GALO: You and four colleagues founded Spacebaby Collective in early 2012 to assist independent filmmakers “under the collective ideal that an opportunity for one is an opportunity for all.” Was it in response to such challenges?

MM: Yes, it’s similar to COURT 13’s model and how they produced Beasts of the Southern Wild. It’s the idea that all the technologies are available to filmmakers, and we don’t need larger institutional permission to go out and make the movies we want to make. We all banded together after film school, me and four of my cohorts, and chipped in to buy a Red Scarlet — an affordable, high-end professional camera. Once we had the camera and each other, we were all involved in the making of Farah. Young filmmakers need to realize that if they band together, they can create the resource base they need to make the movies they want to make.

GALO: Do you think this approach will be embraced by the larger film industry?
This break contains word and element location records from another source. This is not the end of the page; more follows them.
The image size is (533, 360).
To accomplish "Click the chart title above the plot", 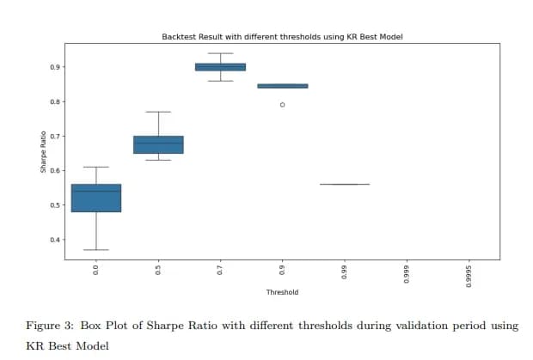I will pyautogui.click(x=282, y=37).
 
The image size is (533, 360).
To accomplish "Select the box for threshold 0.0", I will pyautogui.click(x=96, y=198).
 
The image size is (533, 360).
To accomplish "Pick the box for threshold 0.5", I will pyautogui.click(x=158, y=144).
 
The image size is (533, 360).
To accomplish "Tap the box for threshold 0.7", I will pyautogui.click(x=220, y=66).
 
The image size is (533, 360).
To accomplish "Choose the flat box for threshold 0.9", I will pyautogui.click(x=283, y=86).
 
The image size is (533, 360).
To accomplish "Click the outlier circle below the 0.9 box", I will pyautogui.click(x=283, y=105).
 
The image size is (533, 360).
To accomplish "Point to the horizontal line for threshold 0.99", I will pyautogui.click(x=344, y=184).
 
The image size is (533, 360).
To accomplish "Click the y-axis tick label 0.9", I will pyautogui.click(x=55, y=67).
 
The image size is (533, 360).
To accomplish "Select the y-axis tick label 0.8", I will pyautogui.click(x=55, y=101).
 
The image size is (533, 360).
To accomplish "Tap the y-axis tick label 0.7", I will pyautogui.click(x=55, y=136).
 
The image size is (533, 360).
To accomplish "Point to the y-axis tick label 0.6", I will pyautogui.click(x=55, y=170).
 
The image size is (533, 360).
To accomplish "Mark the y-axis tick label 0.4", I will pyautogui.click(x=55, y=239).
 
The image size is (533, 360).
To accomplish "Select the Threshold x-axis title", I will pyautogui.click(x=282, y=293).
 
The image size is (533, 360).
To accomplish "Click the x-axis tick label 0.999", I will pyautogui.click(x=407, y=273).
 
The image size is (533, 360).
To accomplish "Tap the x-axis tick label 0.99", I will pyautogui.click(x=345, y=272).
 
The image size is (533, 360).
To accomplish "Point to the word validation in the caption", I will pyautogui.click(x=405, y=326).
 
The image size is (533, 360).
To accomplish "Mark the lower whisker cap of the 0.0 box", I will pyautogui.click(x=96, y=249).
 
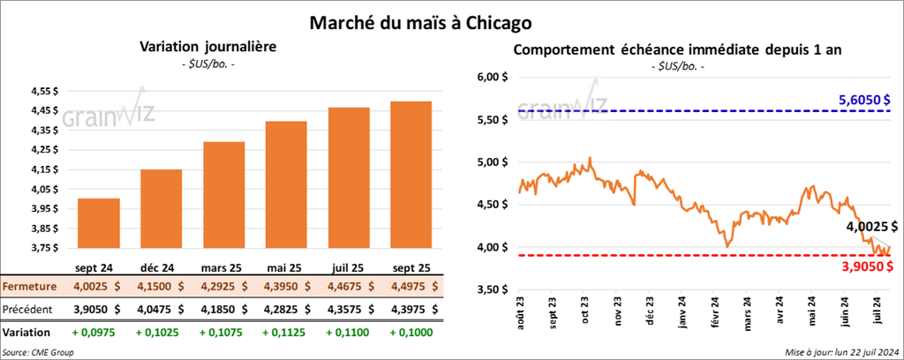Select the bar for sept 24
[x=99, y=224]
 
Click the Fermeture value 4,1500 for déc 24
[x=162, y=287]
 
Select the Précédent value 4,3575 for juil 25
[x=350, y=310]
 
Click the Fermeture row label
[x=30, y=287]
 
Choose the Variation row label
[x=26, y=334]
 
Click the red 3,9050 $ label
[x=870, y=266]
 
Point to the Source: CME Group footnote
[x=38, y=352]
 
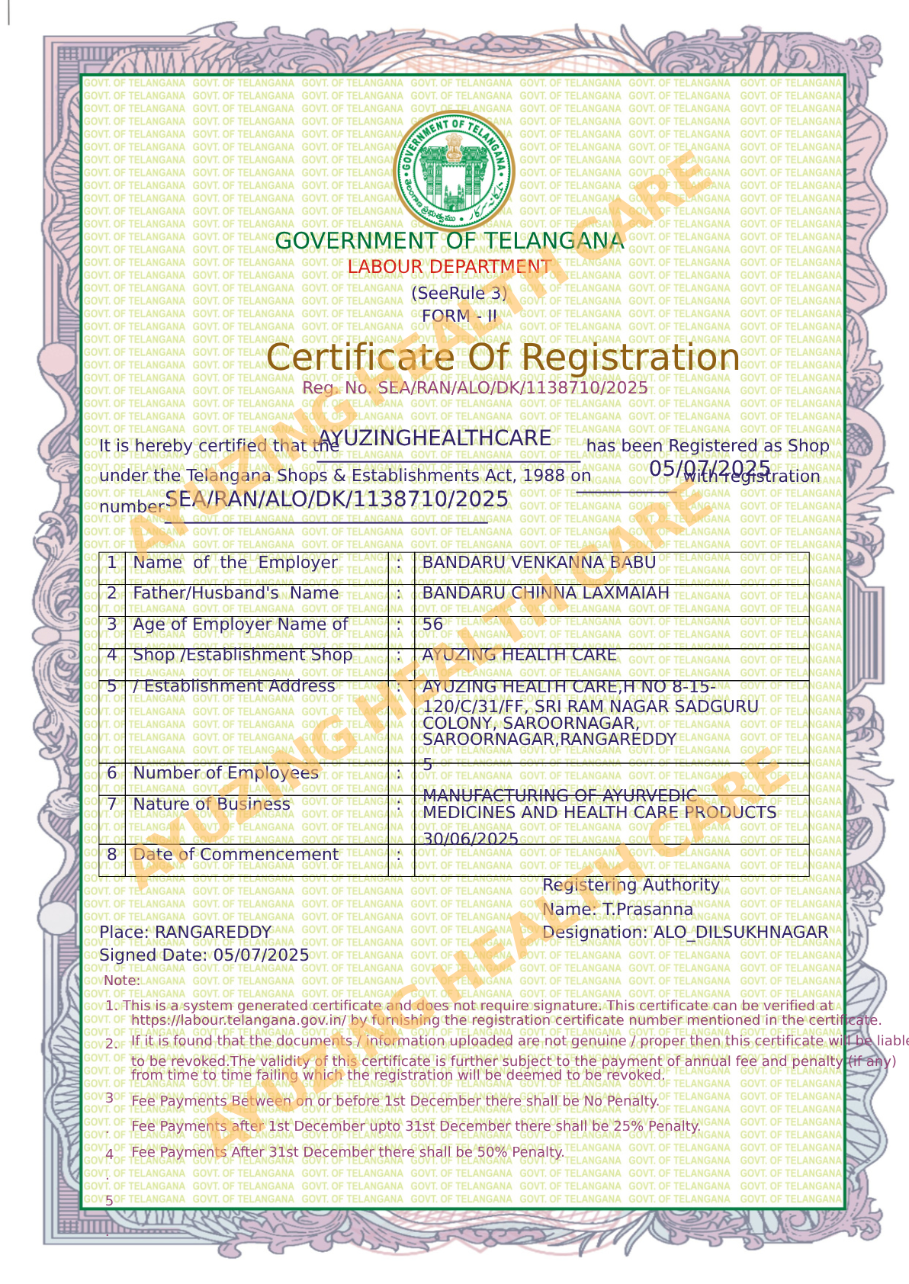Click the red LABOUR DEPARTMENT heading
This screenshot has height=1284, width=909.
[x=449, y=267]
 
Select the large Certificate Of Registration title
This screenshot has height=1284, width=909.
[x=503, y=358]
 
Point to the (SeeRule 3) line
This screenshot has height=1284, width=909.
[x=458, y=293]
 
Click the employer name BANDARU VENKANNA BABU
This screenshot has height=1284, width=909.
[x=538, y=563]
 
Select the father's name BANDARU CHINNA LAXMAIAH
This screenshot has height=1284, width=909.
[x=545, y=593]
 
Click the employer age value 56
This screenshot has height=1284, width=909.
[x=432, y=624]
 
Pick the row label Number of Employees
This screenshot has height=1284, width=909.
[x=225, y=773]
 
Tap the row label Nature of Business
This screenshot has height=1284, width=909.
[x=211, y=804]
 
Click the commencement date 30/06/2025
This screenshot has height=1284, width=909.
[x=471, y=839]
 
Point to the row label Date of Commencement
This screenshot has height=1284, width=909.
[x=235, y=855]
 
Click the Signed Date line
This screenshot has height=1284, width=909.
[x=204, y=955]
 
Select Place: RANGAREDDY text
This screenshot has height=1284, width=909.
[x=185, y=933]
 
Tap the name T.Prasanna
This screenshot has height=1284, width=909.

MM: Jane Rosenthal has been doing just that for 10 years at the Tribeca Film Festival. And that’s why she created this prize in Nora Ephron’s memory — to encourage, promote and drive young female talent to get out there and tell the stories they want to tell. I think the solution is really found in each other. Laura and I share a bottom line: if someone else isn’t going to give us the permission or space to do these things, then we’ll find that permission and space in each other. That’s what drives female content forward — the ability to support and encourage and give each other space to do their work. The dirty secret is that it terrifies men that women can find the support in each other and promote each other. It’s a pretty powerful thing.

GALO: Farah Goes Bang seems steeped in the tenets of the third wave feminist movement started in the 1990s. Were you inspired by the work of Rebecca Walker, Amy Richards and Jennifer Baumgardner?

MM: I had an intro to women’s studies in college, and we read Manifesta. What we tried to represent with these girls in the film is a slight difference in how to engage and inhabit one’s feminism. You wrote in your review that a lot of it comes down to how we make and design our own personal choices. Girls have all these new choices — different than our mothers’ generation — and they can be overwhelming and confusing. The moment Farah, Roopa and KJ are experiencing — mapping out their identities personally and professionally — is really at the heart of the story. It’s a feminist issue or feminist problem that these girls are implicitly engaged with, all be it in a humorous and sometimes glib way.

GALO: There’s no better way to deal with overwhelming confusion than a bit of humor. I think that’s why your film works so well. Do you think society has changed much in 20 years?

MM: In 2004, women really felt — and still today feel — the intense conservative politics dominating Washington. It was a rattling political moment to think that women’s choice had been won several decades ago and yet could still be under threat one or two generations later. The reason that the issue of reproductive rights is so politically motivating is the idea that the female body can be legislated; it’s a metaphor for how all women experience a lack of control over their own body. And then, subsequently, that trickles down to how to define and create choices for your body on multiple levels. The movie explores how the political becomes personal, and I think that is something women have been challenged with for decades. Reproductive rights are one thing, but the smaller story with Farah is how she can determine the wants and desires and needs of her body and comfortably own them.

GALO: Third wave feminists received pushback from second wave feminists both in and outside the feminist movement. Have you received any pushback during the screenings of your film — by women or men?

MM: We haven’t gotten negative feedback from different generations, and responses from women have been pretty unified. I think that’s because, regardless of the variations in femininity and the engagement with a feminine ideal that we are experimenting with, the bottom line is that these are three young women who are politically engaged and care about changing the world. That’s a common experience that all women want to promote and support.